Performance (Donald Cammell & Nicholas Roeg, 1970)

"I am a bullet..."

A Wandsworth gangster/crazy-dog/loose-cannon/lone ranger/maverick-type upsets the boss and has to be erm- 'put down'. So, after over-hearing a grooovy conversation about an empty flat, he hides out with a bunch of long-haired beatnik types, who hang around in their house (81 Powis Square in Notting Hill gate) & consume a large amount of mushrooms. Here, we have a meeting of minds. The 'turn it in' gangster type ( a great turn by James Fox) eye to eye with the free love pot-smoking, moog-fiddling beatnik Turner (Mick Jagger in his first film role).

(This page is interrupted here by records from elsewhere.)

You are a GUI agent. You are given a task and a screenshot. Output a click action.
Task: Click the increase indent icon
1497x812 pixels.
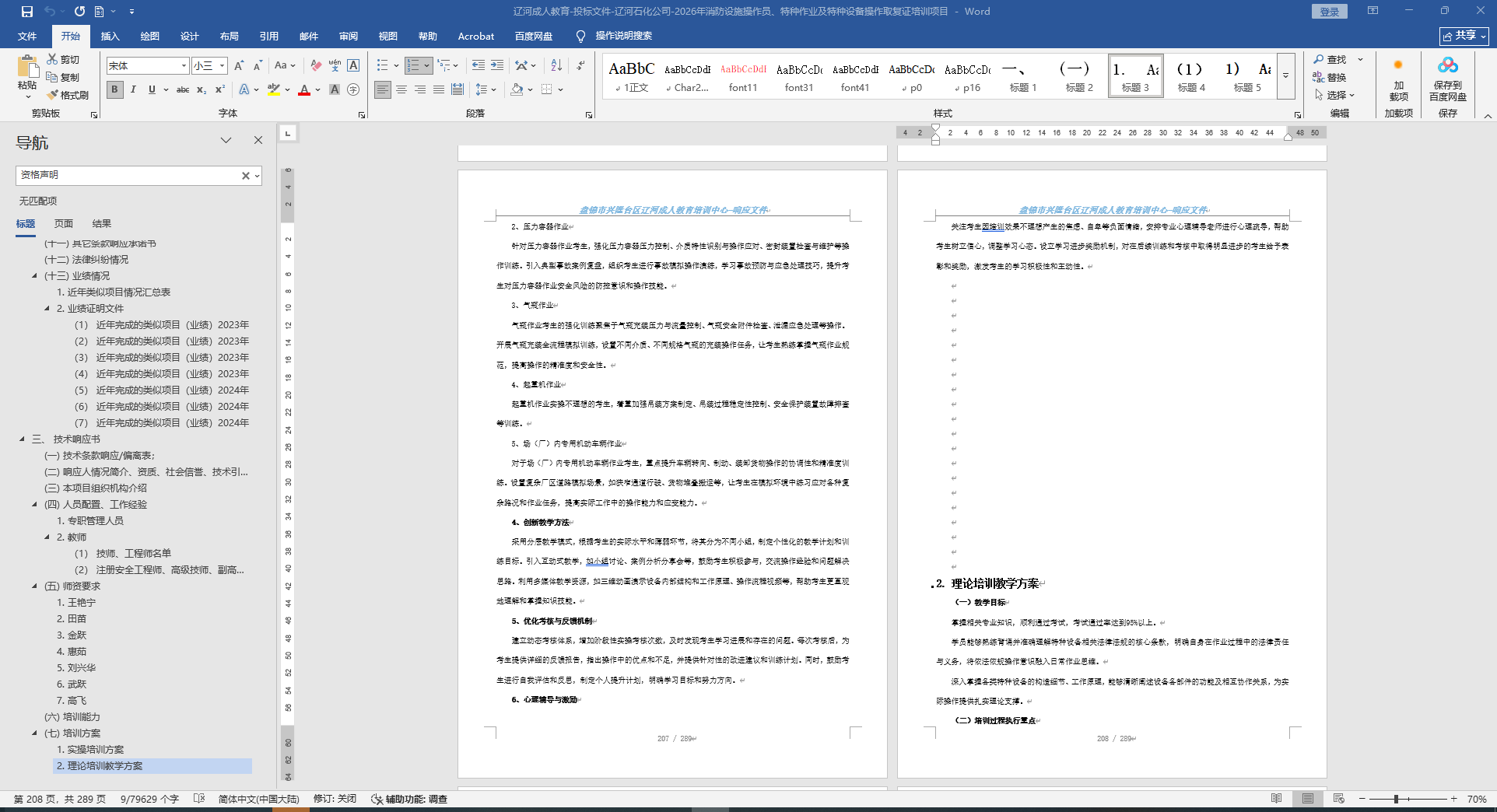(x=497, y=66)
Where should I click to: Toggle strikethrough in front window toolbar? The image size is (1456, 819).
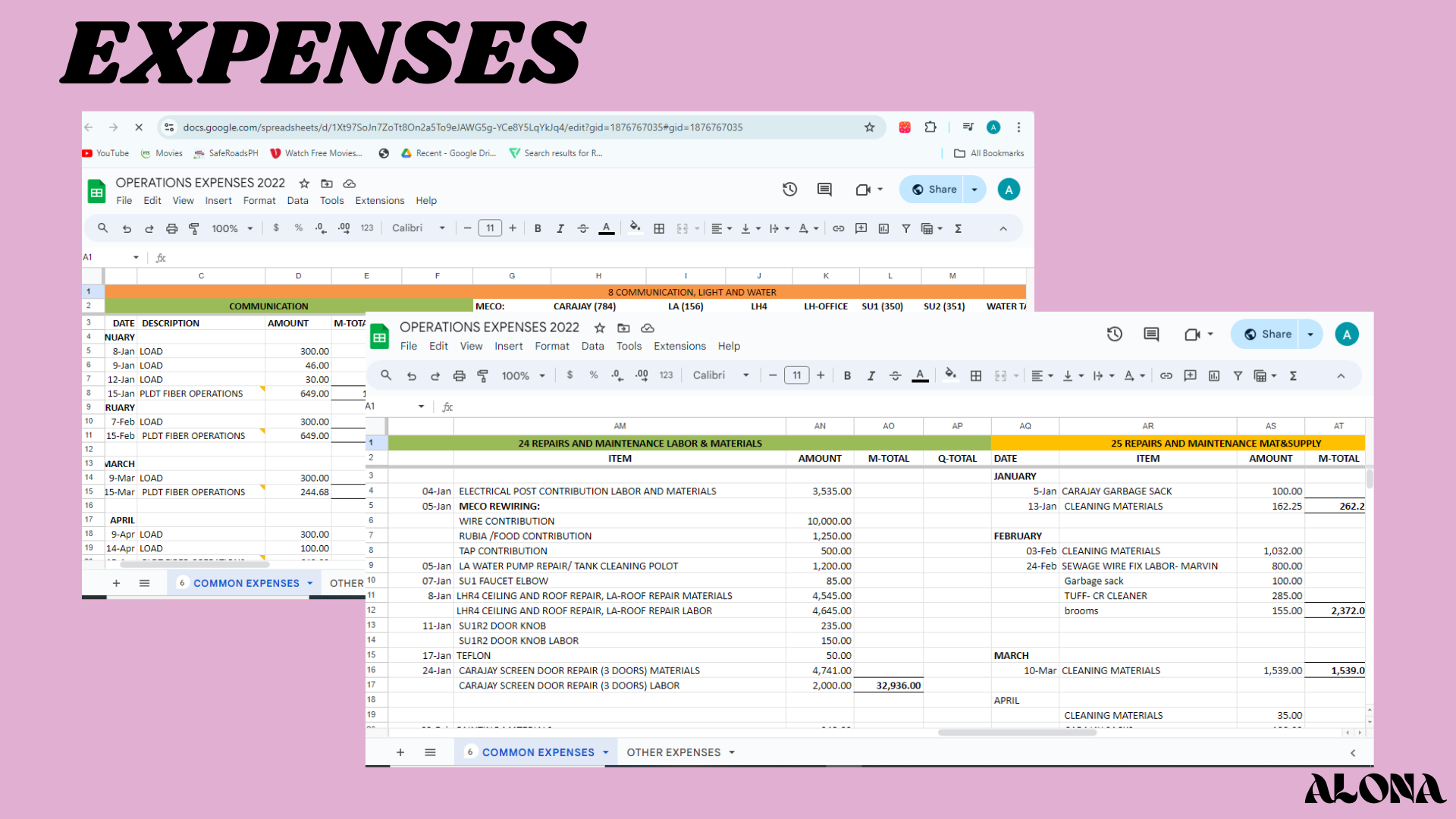pyautogui.click(x=896, y=375)
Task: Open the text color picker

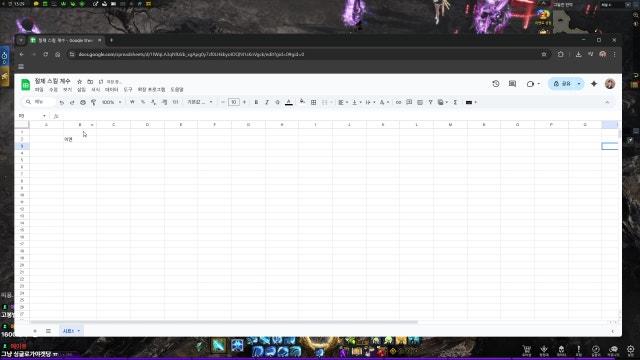Action: click(289, 102)
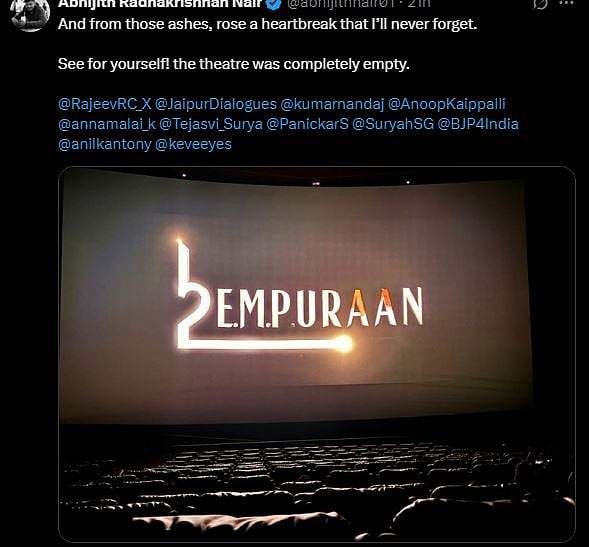Image resolution: width=589 pixels, height=547 pixels.
Task: Click the @keveeyes mention
Action: [193, 144]
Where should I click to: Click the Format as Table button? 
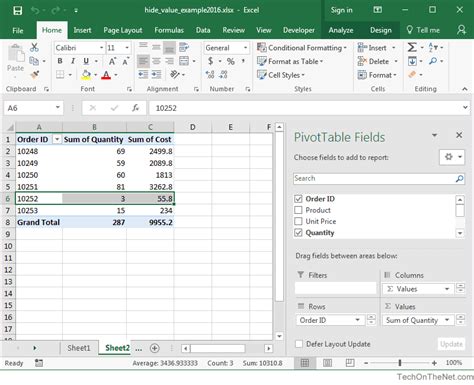pyautogui.click(x=290, y=62)
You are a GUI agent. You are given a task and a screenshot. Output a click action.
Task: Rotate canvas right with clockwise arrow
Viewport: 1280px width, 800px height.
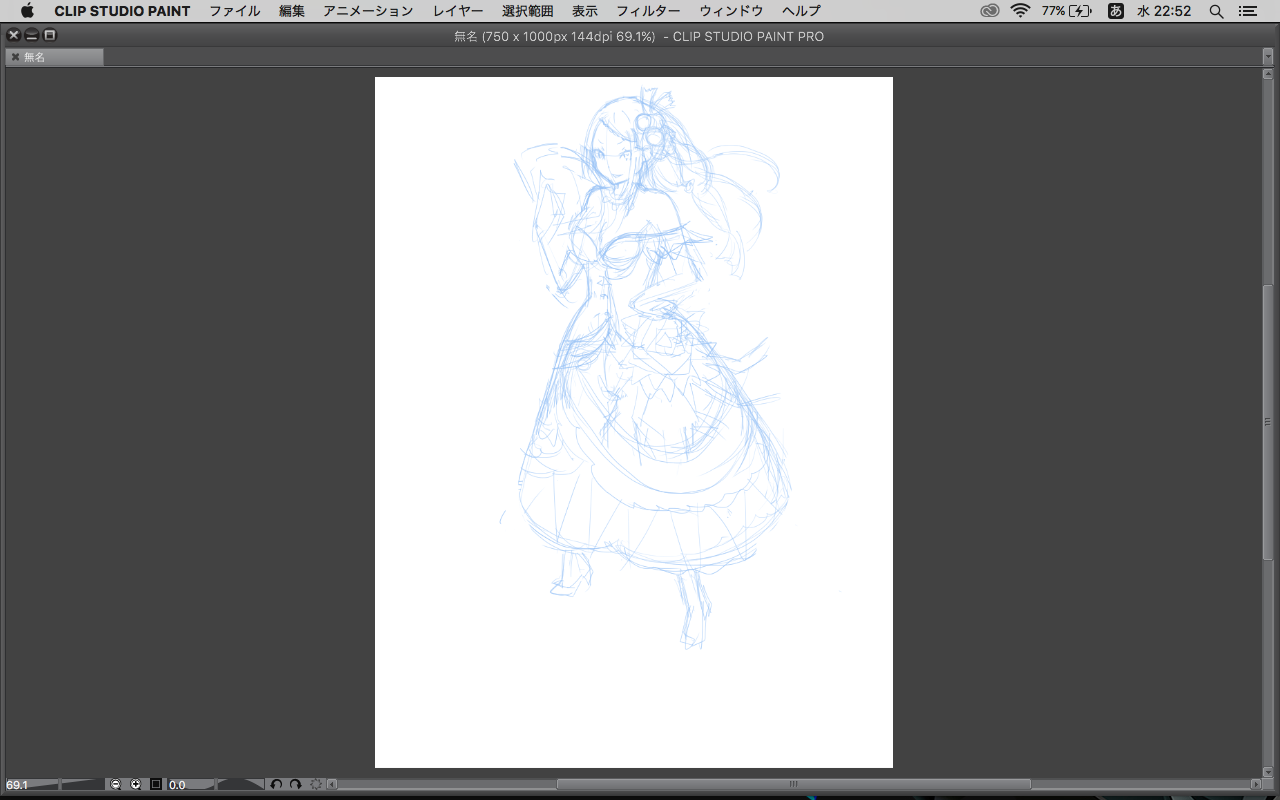tap(296, 785)
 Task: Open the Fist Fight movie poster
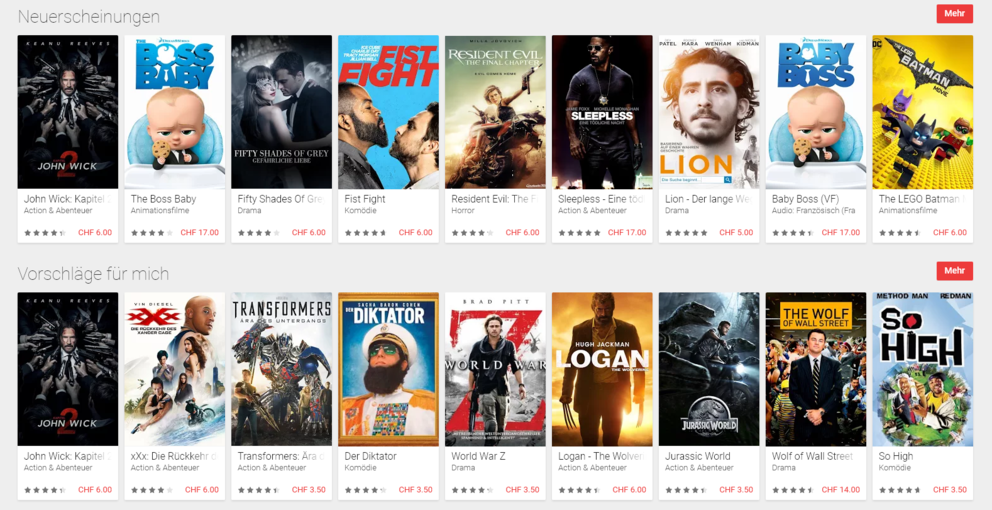click(388, 112)
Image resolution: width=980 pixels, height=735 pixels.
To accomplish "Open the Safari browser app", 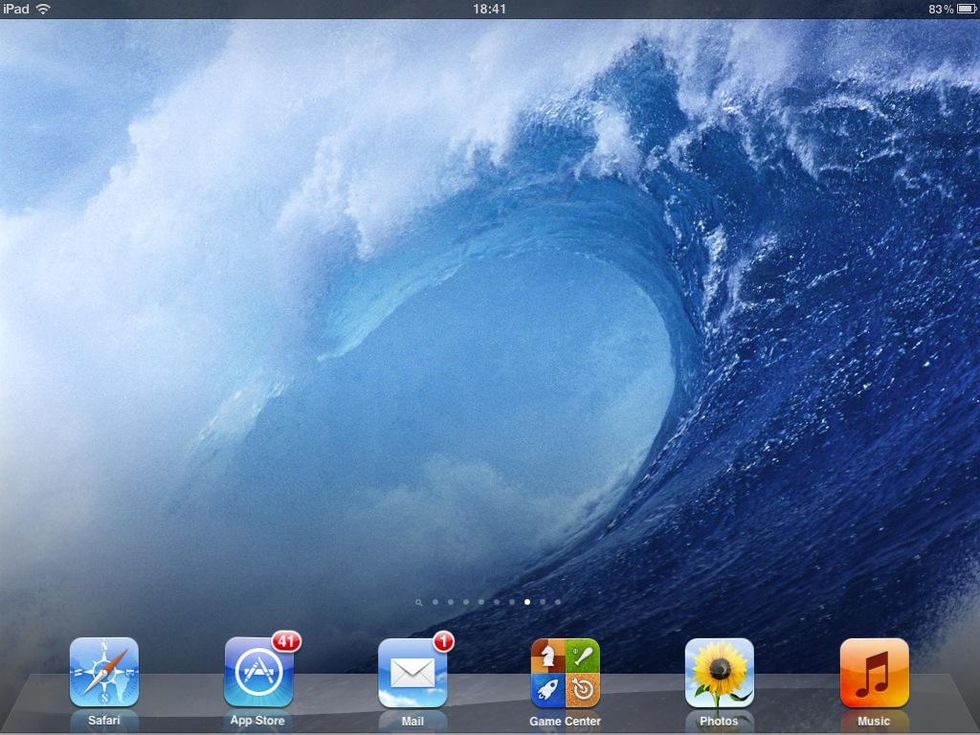I will tap(104, 672).
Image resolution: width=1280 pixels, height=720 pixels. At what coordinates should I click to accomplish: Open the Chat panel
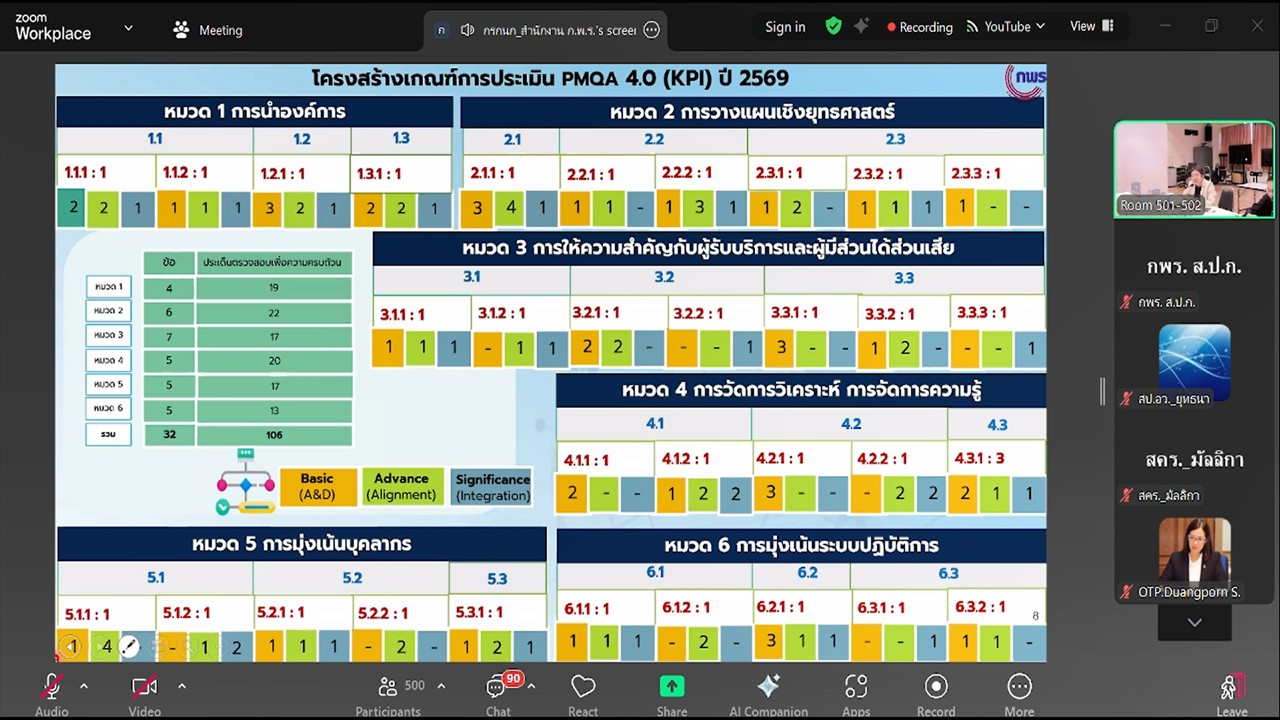click(x=498, y=687)
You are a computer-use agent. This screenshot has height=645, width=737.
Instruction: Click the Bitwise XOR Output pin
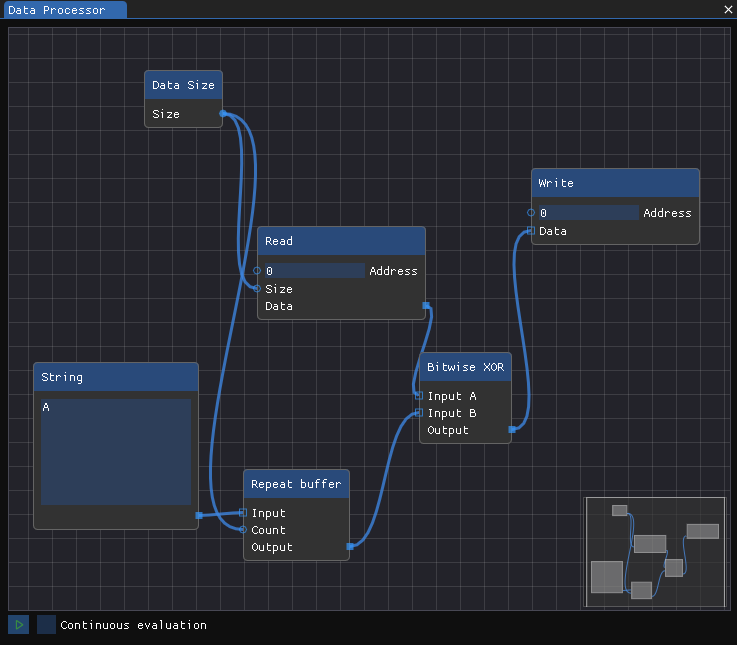pyautogui.click(x=512, y=429)
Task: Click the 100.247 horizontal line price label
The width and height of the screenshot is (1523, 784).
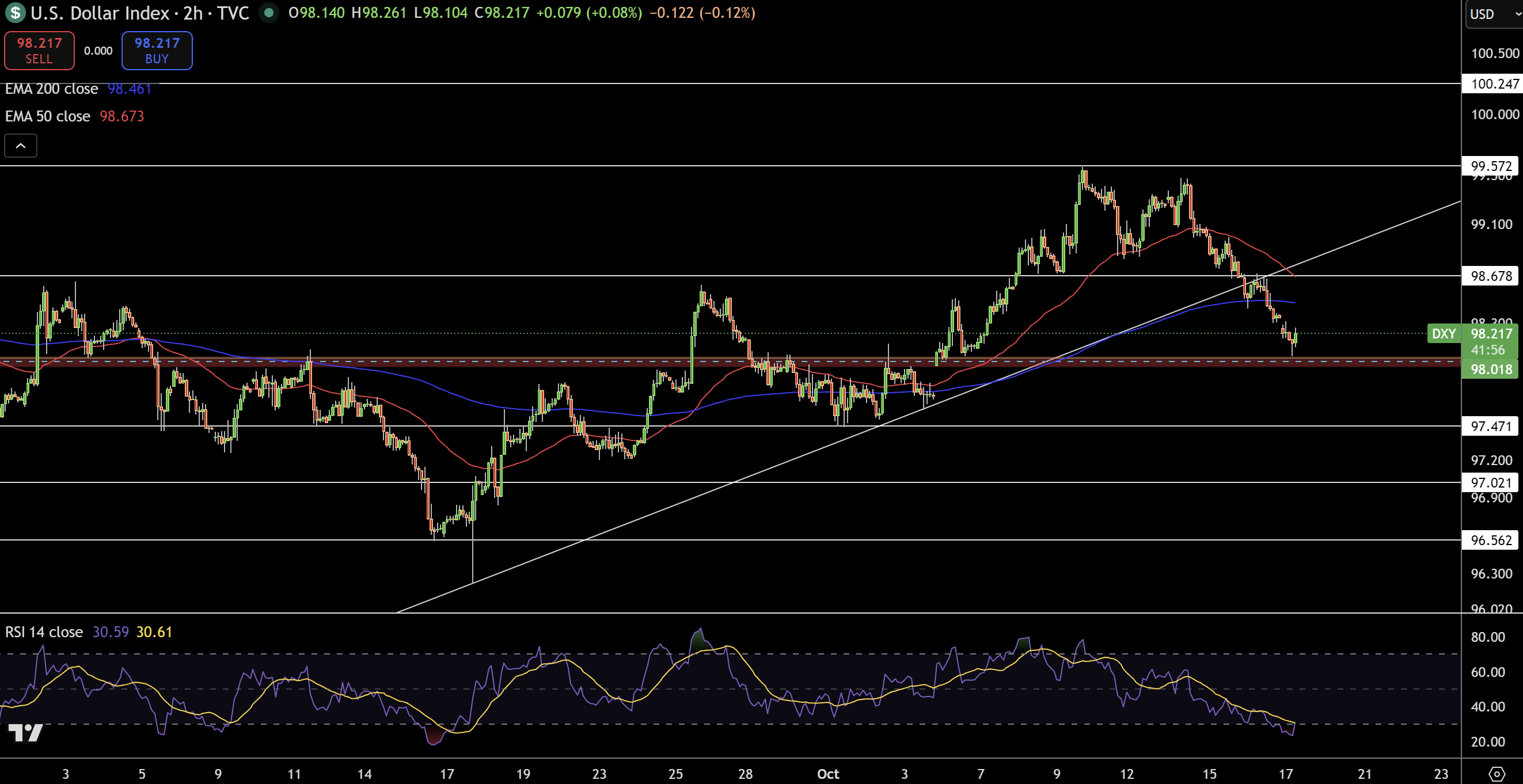Action: tap(1491, 83)
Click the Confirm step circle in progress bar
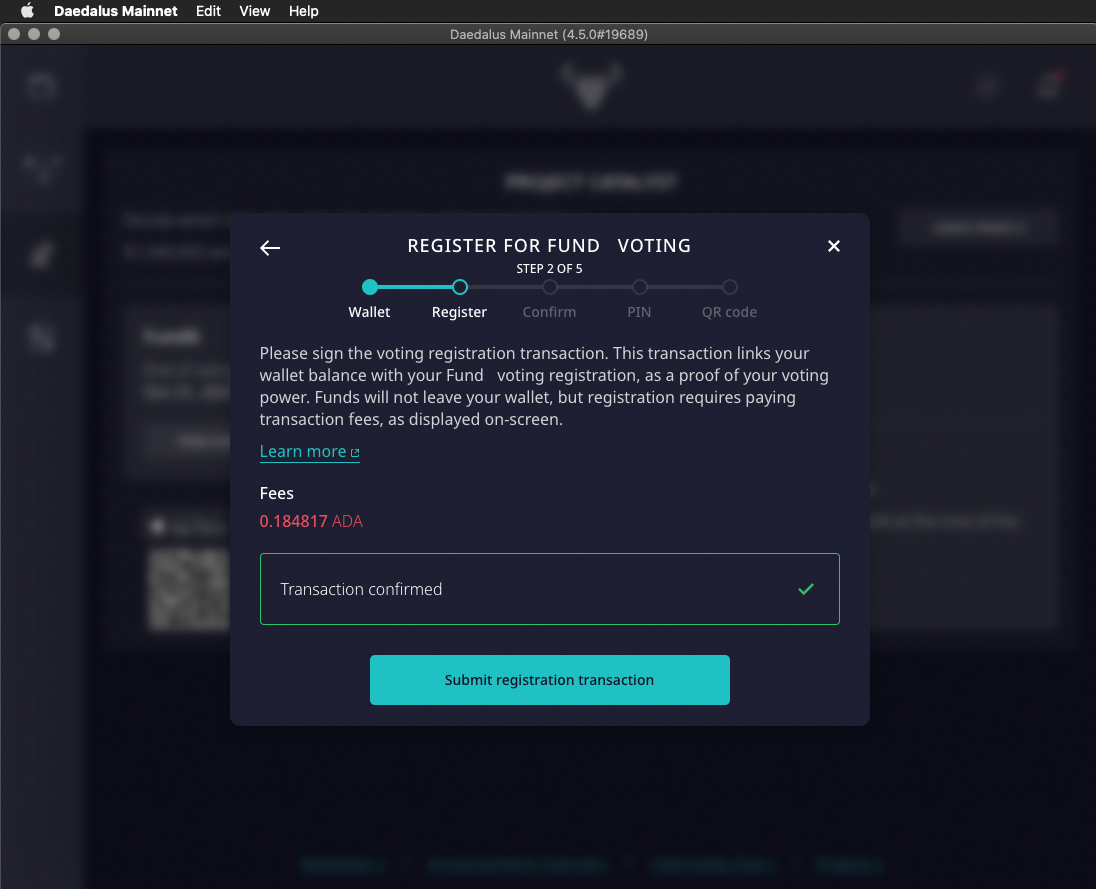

Much psychedelia ensues, man, and things start getting, like, willld, man. Super sexy Anita Pallenberg & beautiful Mick Jagger (or is that beautiful Anita Pallenberg & super sexy Mick Jagger?) get fuck-faced on mushies and, well... simply 'be'.

Donald Cammell wrote Performance, and photographer Nic Roeg provided the far-out visuals, with both of them credited as co-directors. Performance is a visual feast, and is a truly 'far-out' experience... meaning the film is all over the shop! Visually interesting, structurally-flawed, Performance is as bizarre today as it undoubtably was back in 1970. What must the fat cats at Warner Brothers thought when they saw this? Answer: They hated it. Even after asking for the film to be re-edited, Warner Brothers sat on it for two years, not really knowing what to do with the damn thing. Release it!

Experimental visuals and ropey acting aside, performance is, at times, very beautifully filmed. There's a very lovely sex-scene which is a fore-runner (or should that be fore-play?) to the one in Roeg's masterly Don't Look Now. And The Stones' track 'Memo from Turner' is a classic tune. Performance is also a fascinating time capsule representative of the era. Hmm... that would be nostalgic then, wouldn't it?

Part gangster movie, part mushroom-induced pseudo-documentary, Performance is a tale of identity (or lack of), and could also be construed as a tale of duality. Whichever way you look at it (and in whatever state you see in in) Performance is a very ambiguous experience, and an essential part of late 60s cinema.